- [Your instructions] Swap each "Instruction" in the items below for "Goal" and write out every item again with nothing else changed.

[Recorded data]
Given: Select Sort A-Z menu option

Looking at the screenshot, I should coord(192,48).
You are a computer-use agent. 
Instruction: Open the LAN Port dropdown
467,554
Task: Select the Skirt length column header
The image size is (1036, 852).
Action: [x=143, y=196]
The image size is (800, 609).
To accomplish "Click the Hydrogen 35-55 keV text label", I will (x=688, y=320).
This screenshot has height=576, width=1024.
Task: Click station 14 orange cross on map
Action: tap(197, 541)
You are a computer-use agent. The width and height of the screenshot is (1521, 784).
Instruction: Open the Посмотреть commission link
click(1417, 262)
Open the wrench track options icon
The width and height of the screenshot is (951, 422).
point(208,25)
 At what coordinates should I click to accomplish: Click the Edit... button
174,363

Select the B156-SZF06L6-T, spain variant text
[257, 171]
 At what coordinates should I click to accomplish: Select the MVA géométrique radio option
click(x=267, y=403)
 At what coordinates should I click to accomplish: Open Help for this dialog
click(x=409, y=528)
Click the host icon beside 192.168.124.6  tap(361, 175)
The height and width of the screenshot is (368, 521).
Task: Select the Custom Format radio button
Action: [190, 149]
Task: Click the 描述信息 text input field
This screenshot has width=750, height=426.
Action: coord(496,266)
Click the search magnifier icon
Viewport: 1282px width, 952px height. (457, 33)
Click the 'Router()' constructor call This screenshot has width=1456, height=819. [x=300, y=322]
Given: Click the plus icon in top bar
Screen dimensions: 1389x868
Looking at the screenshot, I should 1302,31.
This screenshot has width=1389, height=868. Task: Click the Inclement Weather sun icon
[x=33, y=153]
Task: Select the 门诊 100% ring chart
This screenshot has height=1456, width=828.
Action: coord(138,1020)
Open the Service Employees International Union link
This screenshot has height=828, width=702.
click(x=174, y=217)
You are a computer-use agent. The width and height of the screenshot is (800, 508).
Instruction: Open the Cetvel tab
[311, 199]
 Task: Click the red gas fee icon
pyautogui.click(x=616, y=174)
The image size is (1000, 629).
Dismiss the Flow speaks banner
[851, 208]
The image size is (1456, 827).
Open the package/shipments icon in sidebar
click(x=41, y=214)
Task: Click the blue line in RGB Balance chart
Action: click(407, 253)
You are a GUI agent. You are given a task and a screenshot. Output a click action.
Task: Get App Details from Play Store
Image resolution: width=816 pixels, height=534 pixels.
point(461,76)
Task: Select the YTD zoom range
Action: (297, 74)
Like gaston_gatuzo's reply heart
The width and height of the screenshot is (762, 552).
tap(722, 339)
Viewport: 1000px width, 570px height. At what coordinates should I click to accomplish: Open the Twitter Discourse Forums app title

- [Expected answer]
Given: Select Sort A-Z menu option

Looking at the screenshot, I should coord(192,48).
You are a computer-use agent. 
Goal: Open the LAN Port dropdown
467,554
Task: Select the Skirt length column header
The image size is (1036, 852).
Action: [x=143, y=196]
The image size is (800, 609).
To accomplish "Click the Hydrogen 35-55 keV text label", I will (x=688, y=320).
This screenshot has height=576, width=1024.
Task: Click station 14 orange cross on map
Action: tap(197, 541)
You are a computer-use agent. The width and height of the screenshot is (1521, 784).
Goal: Open the Посмотреть commission link
click(1417, 262)
Open the wrench track options icon
The width and height of the screenshot is (951, 422).
point(208,25)
 At what coordinates should I click to accomplish: Click the Edit... button
174,363

Select the B156-SZF06L6-T, spain variant text
[257, 171]
 At what coordinates should I click to accomplish: Select the MVA géométrique radio option
click(x=267, y=403)
 At what coordinates should I click to accomplish: Open Help for this dialog
click(x=409, y=528)
Click the host icon beside 192.168.124.6  tap(361, 175)
The height and width of the screenshot is (368, 521).
Task: Select the Custom Format radio button
Action: [190, 149]
Task: Click the 描述信息 text input field
This screenshot has width=750, height=426.
Action: coord(496,266)
Click the search magnifier icon
Viewport: 1282px width, 952px height. (457, 33)
Click the 'Router()' constructor call This screenshot has width=1456, height=819. [x=300, y=322]
Given: Click the plus icon in top bar
Screen dimensions: 1389x868
Looking at the screenshot, I should 1302,31.
This screenshot has width=1389, height=868. Task: Click the Inclement Weather sun icon
[x=33, y=153]
Task: Select the 门诊 100% ring chart
This screenshot has height=1456, width=828.
Action: coord(138,1020)
Open the Service Employees International Union link
This screenshot has height=828, width=702.
click(x=174, y=217)
You are a computer-use agent. The width and height of the screenshot is (800, 508).
Goal: Open the Cetvel tab
[311, 199]
 Task: Click the red gas fee icon
pyautogui.click(x=616, y=174)
The image size is (1000, 629).
Dismiss the Flow speaks banner
[851, 208]
The image size is (1456, 827).
Open the package/shipments icon in sidebar
click(x=41, y=214)
Task: Click the blue line in RGB Balance chart
Action: click(407, 253)
You are a GUI agent. You are given a task and a screenshot. Output a click action.
Task: Get App Details from Play Store
Image resolution: width=816 pixels, height=534 pixels.
point(461,76)
Task: Select the YTD zoom range
Action: (297, 74)
Like gaston_gatuzo's reply heart
The width and height of the screenshot is (762, 552).
tap(722, 339)
Viewport: 1000px width, 570px height. At what coordinates should I click to accomplish: Open the Twitter Discourse Forums app title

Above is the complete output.